REQUIREMENT
The entries below contain pictures, which are to be left out; write out exactly, and only, the lines from the line with "Click the hCaptcha widget area" up to and including the line with "Click the @Arsenal handle".

SUPPLIED RECORDS

--

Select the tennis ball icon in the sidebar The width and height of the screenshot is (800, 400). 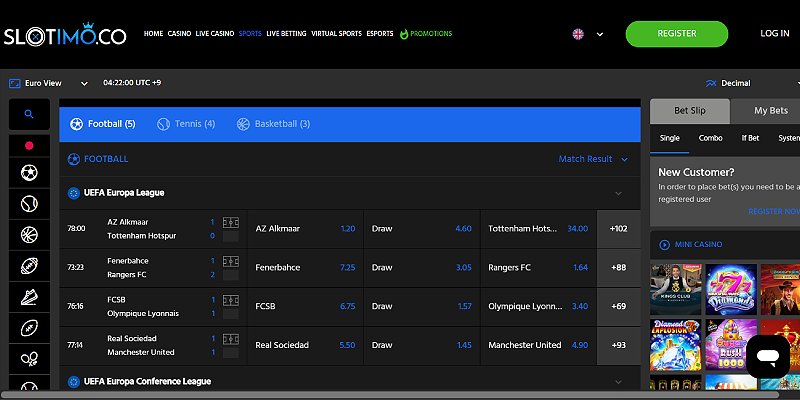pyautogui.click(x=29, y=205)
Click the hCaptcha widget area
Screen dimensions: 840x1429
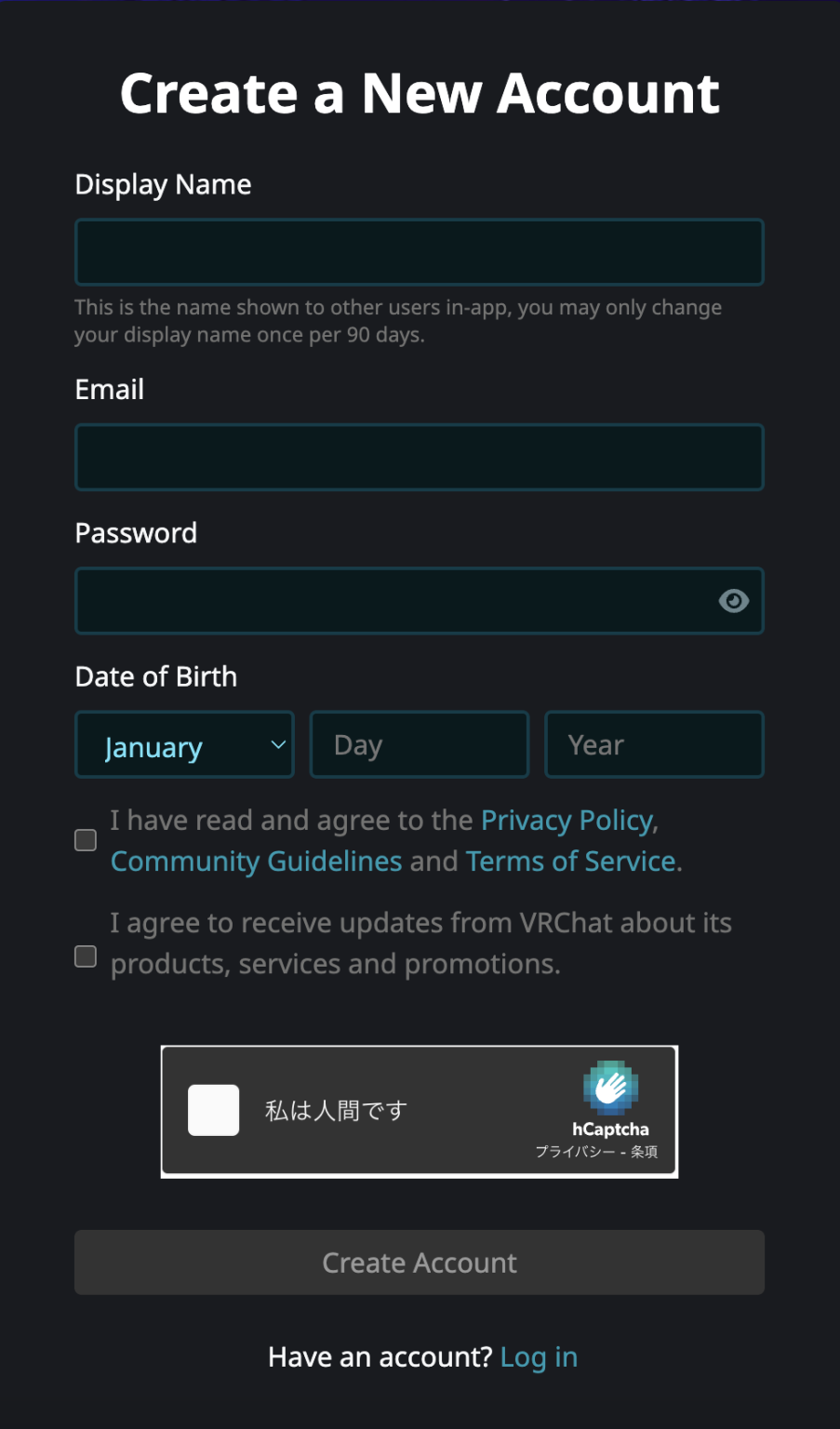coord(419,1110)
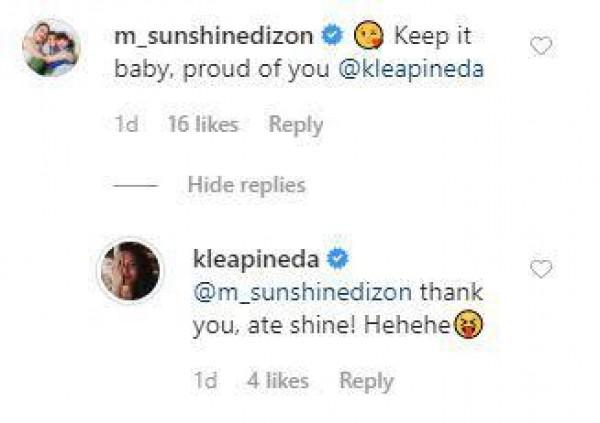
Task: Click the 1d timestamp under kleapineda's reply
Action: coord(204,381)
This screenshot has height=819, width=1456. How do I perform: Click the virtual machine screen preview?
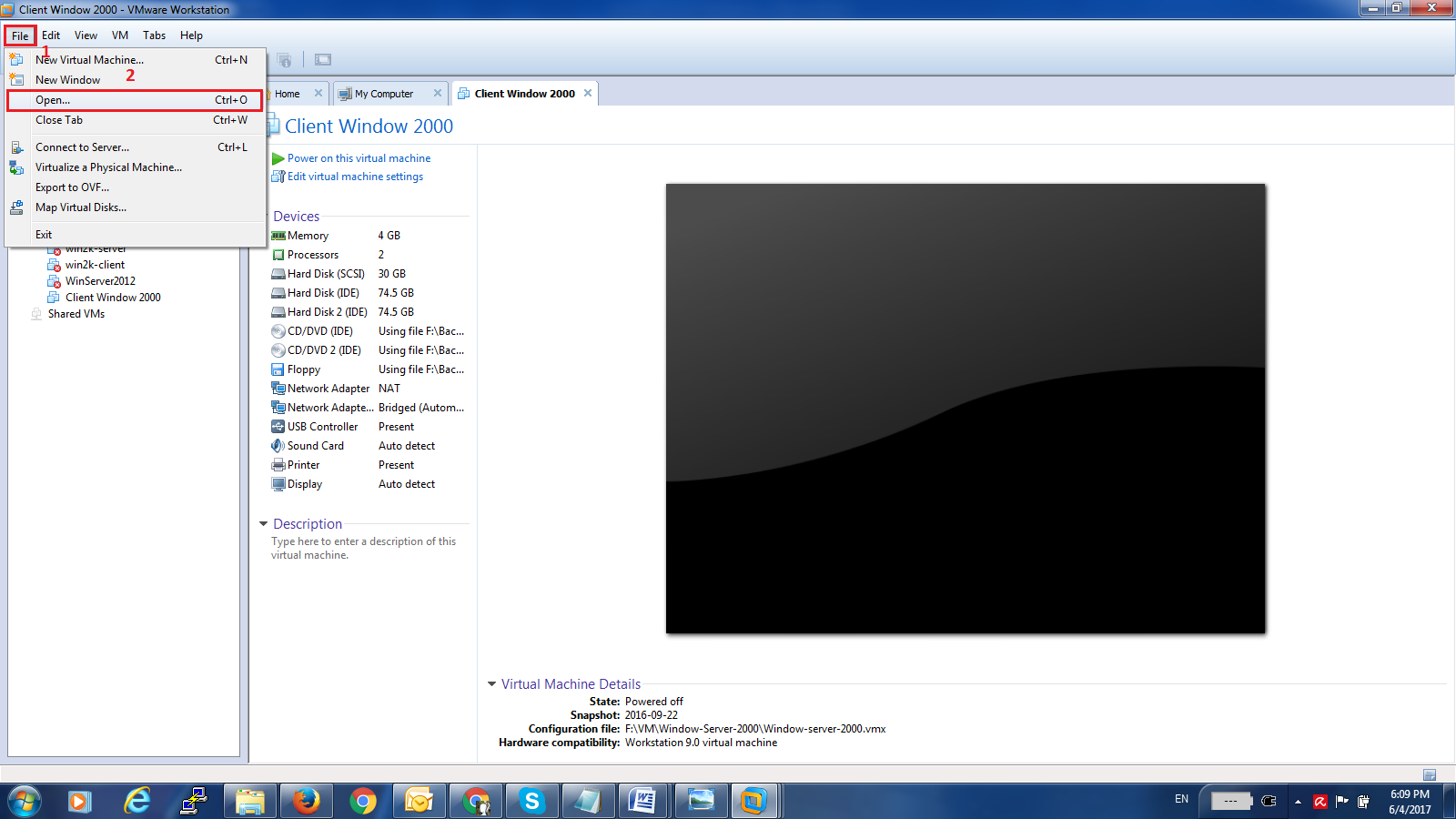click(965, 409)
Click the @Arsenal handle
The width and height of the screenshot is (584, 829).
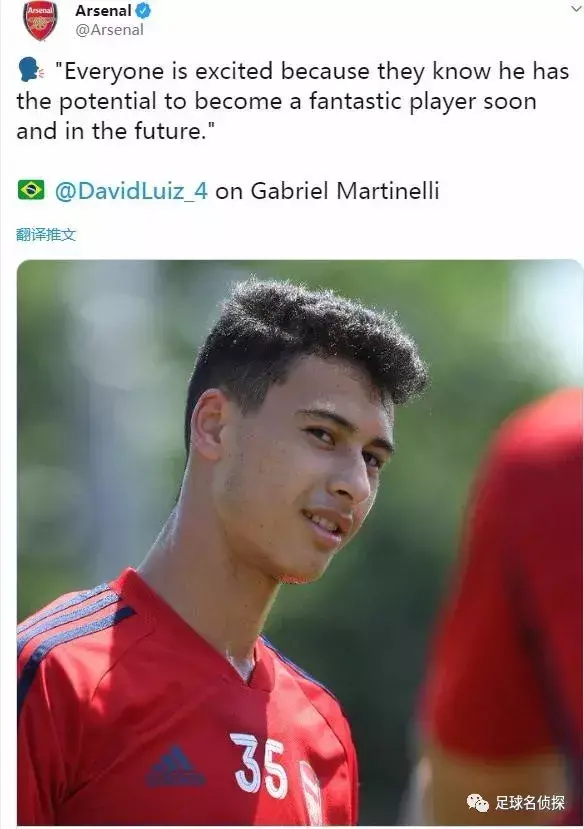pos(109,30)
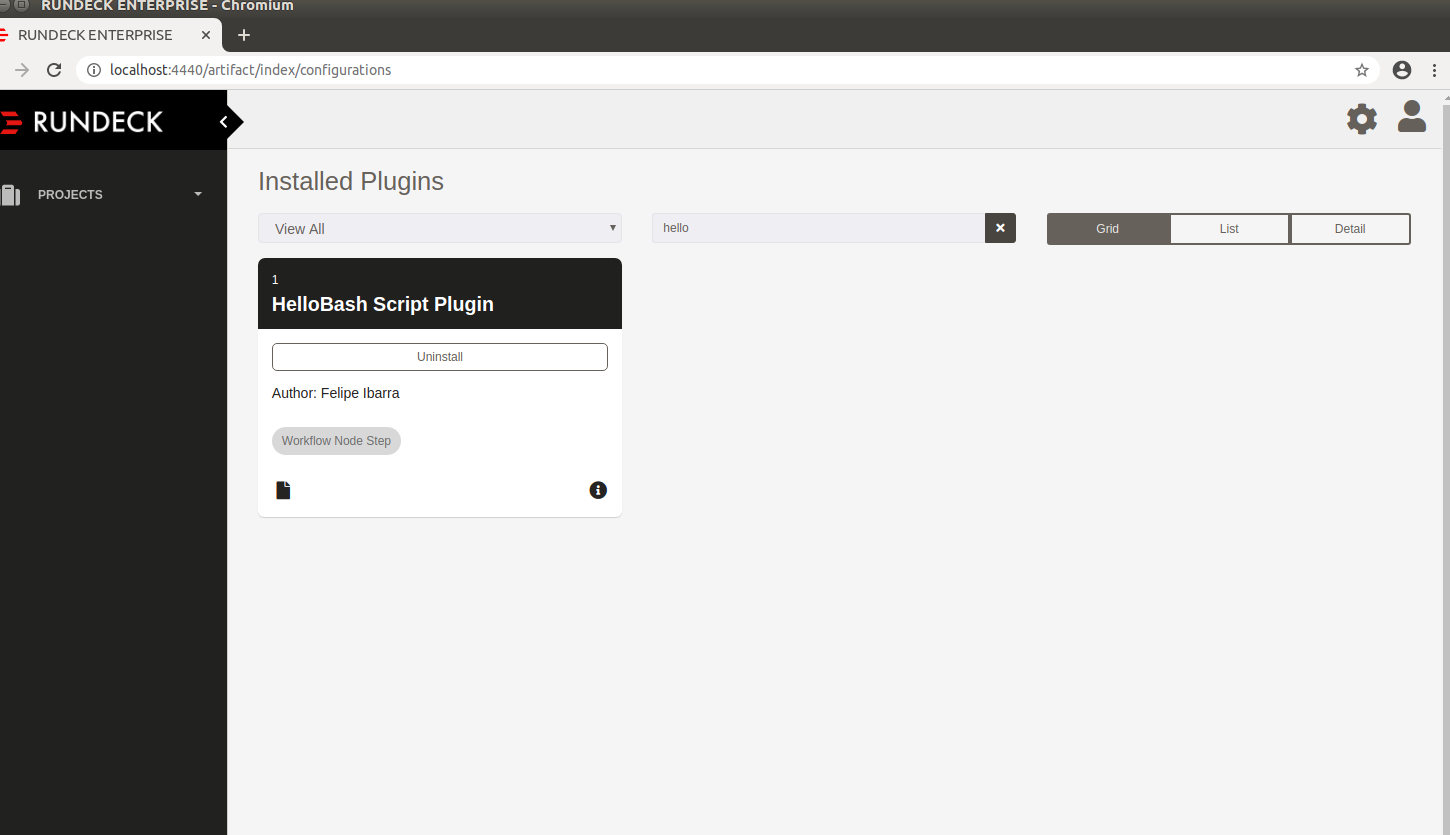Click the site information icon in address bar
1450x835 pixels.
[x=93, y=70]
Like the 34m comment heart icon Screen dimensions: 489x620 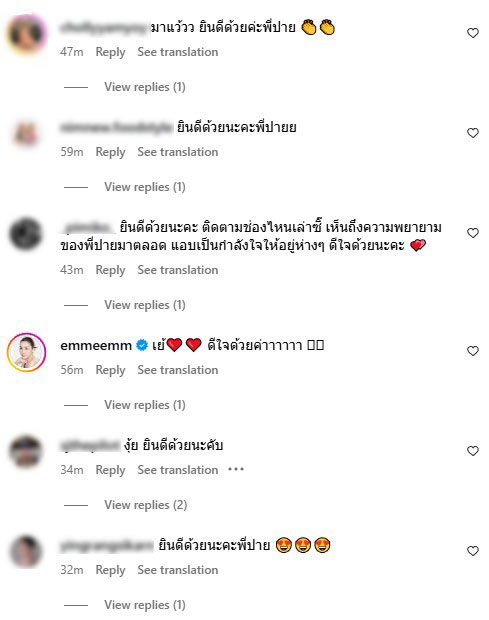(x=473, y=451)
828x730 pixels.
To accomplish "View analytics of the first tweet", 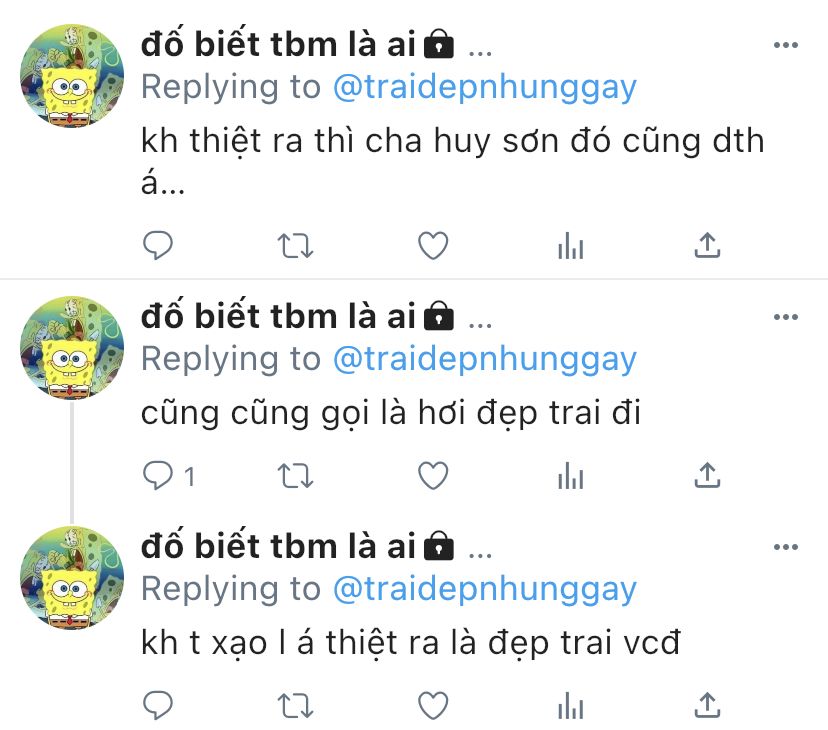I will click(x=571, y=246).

--

RESULT OF THIS TASK
Click the hCaptcha widget area
Screen dimensions: 840x1429
coord(419,1110)
Task: Click the 1d timestamp under kleapineda's reply
Action: coord(204,381)
This screenshot has height=819, width=1456. How do I perform: Click the virtual machine screen preview?
click(965, 409)
Click the @Arsenal handle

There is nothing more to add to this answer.